Vakıfbank geçtiğimiz çarşamba günü, CEV Şampiyonlar Ligi gruplarındaki üçüncü maçında, kendi evinde Vero Volley Milano karşısına çıktığında kimse maçın sonunda oluşacak skoru tahmin edemezdi. Milano’lu oyuncular ve teknik kadroları dahil. Vakıfbank setleri 17-25, 17-25 ve 16-25 kaybederken sahada hiçbir varlık gösteremedi. 7 hücumda 4 başarı sağlayan Zehra Güneş dışında hiçbir sarı-siyahlı oyuncunun hücum yüzdesi 35’i geçememişti. Rakipte ise hücumda yüzde 45’in altında oynayan oyuncu yoktu ve bu tablo, 14 servis hatası yapan, servis karşılamada da Vakıfbank’a çok büyük bir üsünlük kurmayan İtalyan ekibinin maçı çok rahat bir şekilde kazanmasında çok büyük bir etken olmuştu. Marco Gaspari’nin takımının Guidetti’nin takımına 2’ye karşı 10 blokluk bir performans gösterdiğini söylemek lazım. Geçtiğimiz sezon Vakıfbank’taki smaçör performans tartışılan Nika Daalderop (aşağıda çok daha ayrıntılı bir incelemeye de konu olacak), 11 servis karşılarken yüzde 90, mükemmelde de yüzde 80’lik oranlar tuttururken herkes bunu şaşkınlıkla karşıladı. Daalderop aynı zamanda Egonu’dan sonra en çok top alan isimlerden birisi olmuş (doğal olarak) ve maçı yüzde 67’lik bir hücum yüzdesi ile bitirmişti. Ama istatistiklerden bağımsız olarak en çok göze çarpan şey takımdaki kabullenmişlik ve maça dair umutsuzluğun çok çabuk çökmüş olmasıydı. İkinci setin sonlarına doğru skor 22-15 olduğunda, kenarda sürekli aktif olan Guidetti’nin dahi teknik ekibinin yanına oturarak he şeyi kabullendiğini gördük. Bu, pek görmeye alıştığımız bir tablo değil. Vakıfbank, Şampiyonlar Ligi tarihinde, en son böyle kaybettiğinde  tarih 6 Aralık 2006 idi. 2006-07 Şampiyonlar Ligi A Grubu maçında, Cannes, Istanbul'da 3-0 kazanırken, Vakıfbank yine hiçbir sette 20 sayıyı geçememişti, ama o maç bile Milano maçı kadar tek taraflı değildi. Vakıfbank, bu maçtan 3 gün sonra Aydın deplasmanında da ancak karar setinde kazanabildi. 

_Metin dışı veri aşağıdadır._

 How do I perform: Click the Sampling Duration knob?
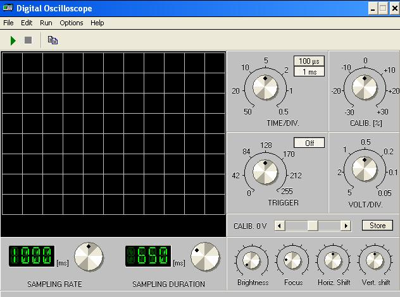point(204,256)
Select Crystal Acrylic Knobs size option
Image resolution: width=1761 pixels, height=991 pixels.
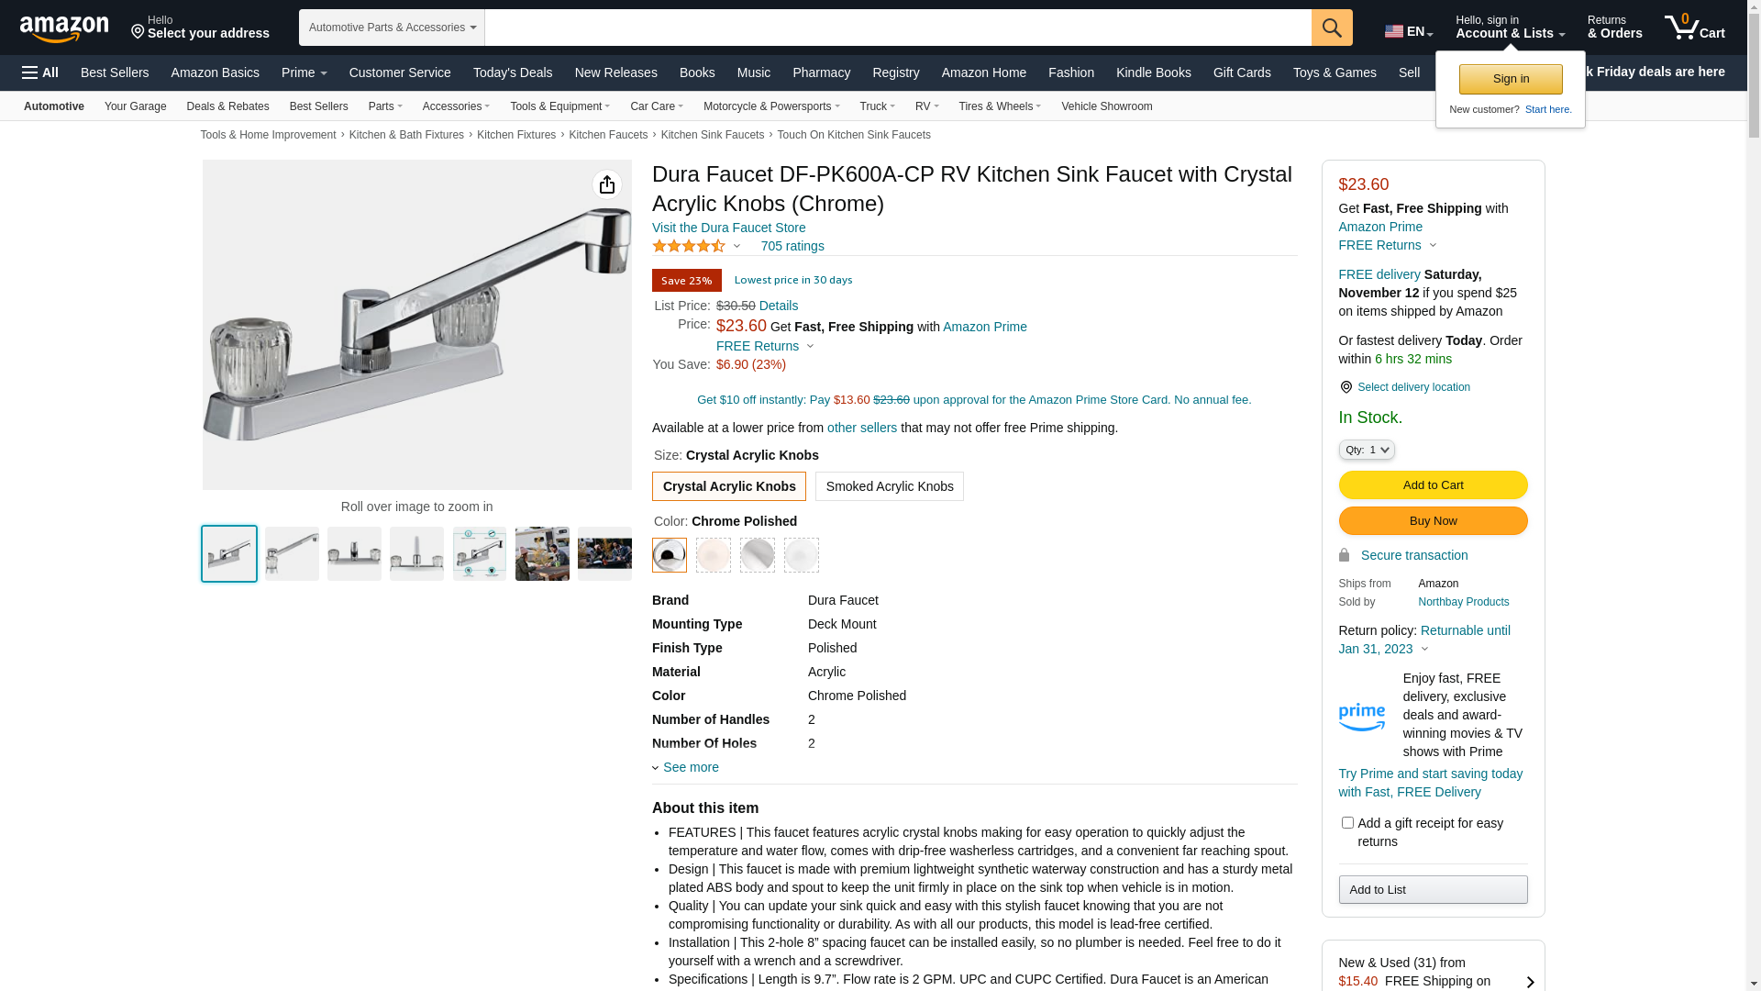(x=729, y=486)
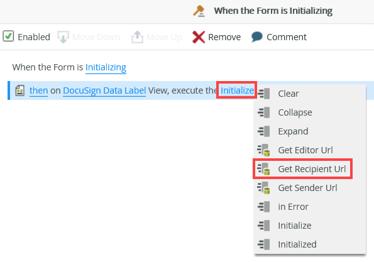Select Get Recipient Url from the list
Screen dimensions: 374x262
pyautogui.click(x=302, y=169)
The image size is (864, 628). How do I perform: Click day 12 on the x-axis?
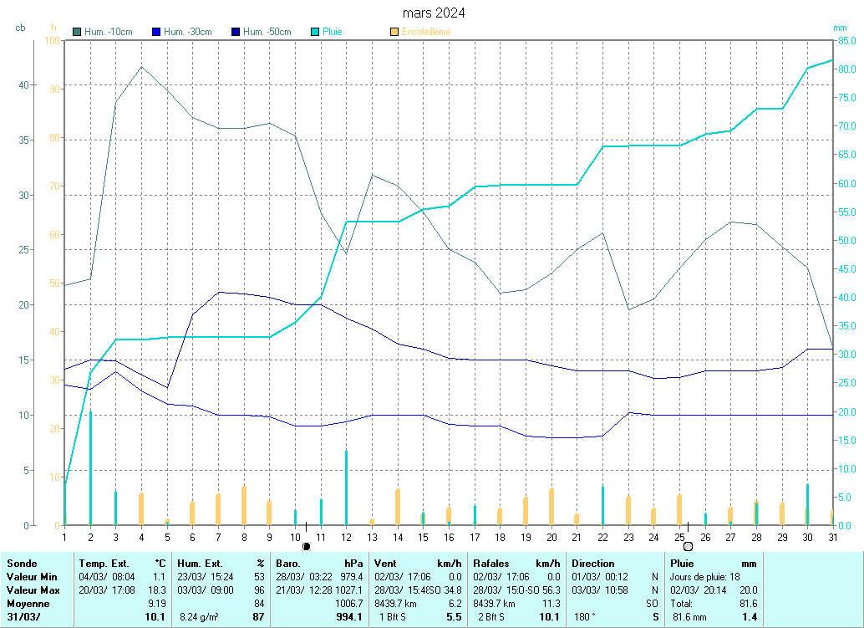[x=345, y=535]
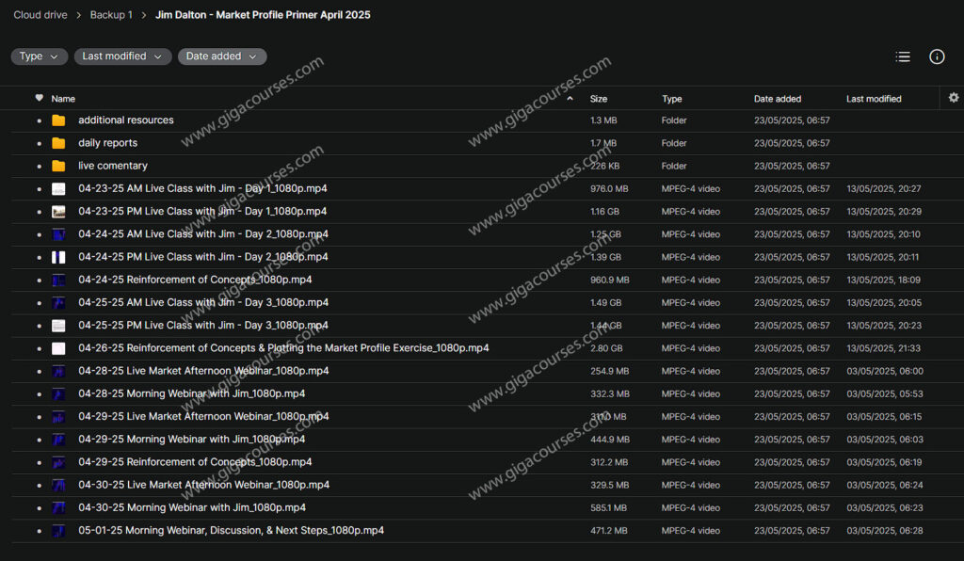Viewport: 964px width, 561px height.
Task: Click thumbnail of 04-23-25 AM Live Class video
Action: [x=58, y=189]
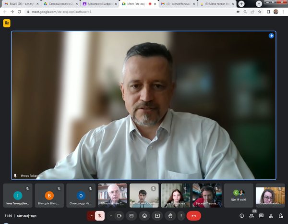Open the Activities panel
This screenshot has width=288, height=224.
coord(271,216)
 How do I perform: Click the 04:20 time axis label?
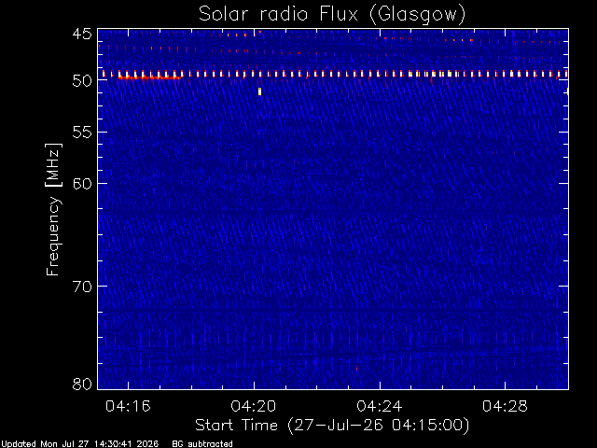(x=254, y=406)
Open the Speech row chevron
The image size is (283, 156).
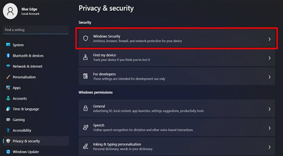click(x=269, y=128)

Voleybol otoriteleri, takımın uzun süredir bu kadar düşük bir performans göstermediğini düşünüyor. Aslında elinize puan tablosunu ve galibiyet/mağlubiyet sayısını alıp baktığınızda durumun düşünüldüğü gibi çok endişe verici olmadığını iddia edebilirsiniz. Kulüp, rüya gibi geçen ve 5’te 5 kupa ile kapattıkları o harika 2021-22 sezonunun ilk yarısında 2 mağlubiyet almıştı. Şu an ise ligde sadece 1 mağlubiyetleri var. Hatta son 10 sezonun 6’sında Vakıfbank, ligin ilk yarılarını en az 1 mağlubiyetle kapattı. Yani skorlar açısından daha önce hiç yaşanmamış bir durum yok. Üstelik takımın başında, hem aynı maç içinde, hem maçtan maça kısa sürelerde hem de sezonun genelinde, “geri dönüşleri” çok seven ve oyuncularına da bu kültürü aşılayan bir antrenör var. Yani “kötü” bile başlanmamış bir sezonu rayına oturtmak konusunda belki de en az zorlanacak kulüpten bahsediyoruz. Ancak yine de bu sezon, takımı izlerken bize farklı bir hava verdiğinin farkındayız. Bu yüzden de hem genel anlamda hem de biraz derine inip istatistiksel anlamda Vakıfbank’ı masaya yatırıp önümüzdeki günlerin neleri getirebileceği ile ilgili birkaç şey söyleyelim.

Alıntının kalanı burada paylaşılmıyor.